==== RECORD EXTRACTS

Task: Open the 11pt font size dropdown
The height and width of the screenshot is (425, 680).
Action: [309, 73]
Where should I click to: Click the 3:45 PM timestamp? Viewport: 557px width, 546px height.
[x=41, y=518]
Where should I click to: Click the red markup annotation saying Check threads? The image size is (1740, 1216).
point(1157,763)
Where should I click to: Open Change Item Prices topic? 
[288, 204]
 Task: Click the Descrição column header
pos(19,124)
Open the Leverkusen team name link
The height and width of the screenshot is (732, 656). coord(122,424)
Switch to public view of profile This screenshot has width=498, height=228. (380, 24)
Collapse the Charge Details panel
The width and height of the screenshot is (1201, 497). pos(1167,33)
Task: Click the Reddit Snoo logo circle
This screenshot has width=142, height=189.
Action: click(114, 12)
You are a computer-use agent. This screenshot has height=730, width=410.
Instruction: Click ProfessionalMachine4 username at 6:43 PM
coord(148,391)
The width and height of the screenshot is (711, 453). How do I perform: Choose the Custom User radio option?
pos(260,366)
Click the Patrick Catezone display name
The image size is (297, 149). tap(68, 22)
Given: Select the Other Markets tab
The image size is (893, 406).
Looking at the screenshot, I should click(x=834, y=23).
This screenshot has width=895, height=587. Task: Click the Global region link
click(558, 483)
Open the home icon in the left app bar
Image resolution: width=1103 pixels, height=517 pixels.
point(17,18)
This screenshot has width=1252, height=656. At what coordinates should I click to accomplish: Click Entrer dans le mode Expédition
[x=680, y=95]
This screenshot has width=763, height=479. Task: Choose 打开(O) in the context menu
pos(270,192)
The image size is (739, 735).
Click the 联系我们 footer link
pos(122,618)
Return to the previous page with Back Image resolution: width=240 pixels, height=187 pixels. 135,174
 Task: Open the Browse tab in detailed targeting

========

**WHAT IS BEING ASKED**
Rewrite all the rows above, putting "Where do I click to:" wherever "Where should I click to:" appears and leaving everything else the same.

**WORKED ANSWER**
Task: Open the 11pt font size dropdown
The height and width of the screenshot is (425, 680).
Action: [309, 73]
Where do I click to: Click the 3:45 PM timestamp? Viewport: 557px width, 546px height.
[x=41, y=518]
Where do I click to: Click the red markup annotation saying Check threads? The image size is (1740, 1216).
point(1157,763)
Where do I click to: Open Change Item Prices topic? 
[288, 204]
 Task: Click the Descrição column header
pos(19,124)
Open the Leverkusen team name link
The height and width of the screenshot is (732, 656). coord(122,424)
Switch to public view of profile This screenshot has width=498, height=228. (380, 24)
Collapse the Charge Details panel
The width and height of the screenshot is (1201, 497). pos(1167,33)
Task: Click the Reddit Snoo logo circle
This screenshot has width=142, height=189.
Action: click(114, 12)
You are a computer-use agent. This screenshot has height=730, width=410.
Instruction: Click ProfessionalMachine4 username at 6:43 PM
coord(148,391)
The width and height of the screenshot is (711, 453). How do I perform: Choose the Custom User radio option?
pos(260,366)
Click the Patrick Catezone display name
The image size is (297, 149). tap(68, 22)
Given: Select the Other Markets tab
The image size is (893, 406).
Looking at the screenshot, I should click(x=834, y=23).
This screenshot has width=895, height=587. Task: Click the Global region link
click(558, 483)
Open the home icon in the left app bar
Image resolution: width=1103 pixels, height=517 pixels.
point(17,18)
This screenshot has width=1252, height=656. At what coordinates should I click to accomplish: Click Entrer dans le mode Expédition
[x=680, y=95]
This screenshot has width=763, height=479. Task: Choose 打开(O) in the context menu
pos(270,192)
The image size is (739, 735).
Click the 联系我们 footer link
pos(122,618)
Return to the previous page with Back Image resolution: width=240 pixels, height=187 pixels. 135,174
 Task: Open the Browse tab in detailed targeting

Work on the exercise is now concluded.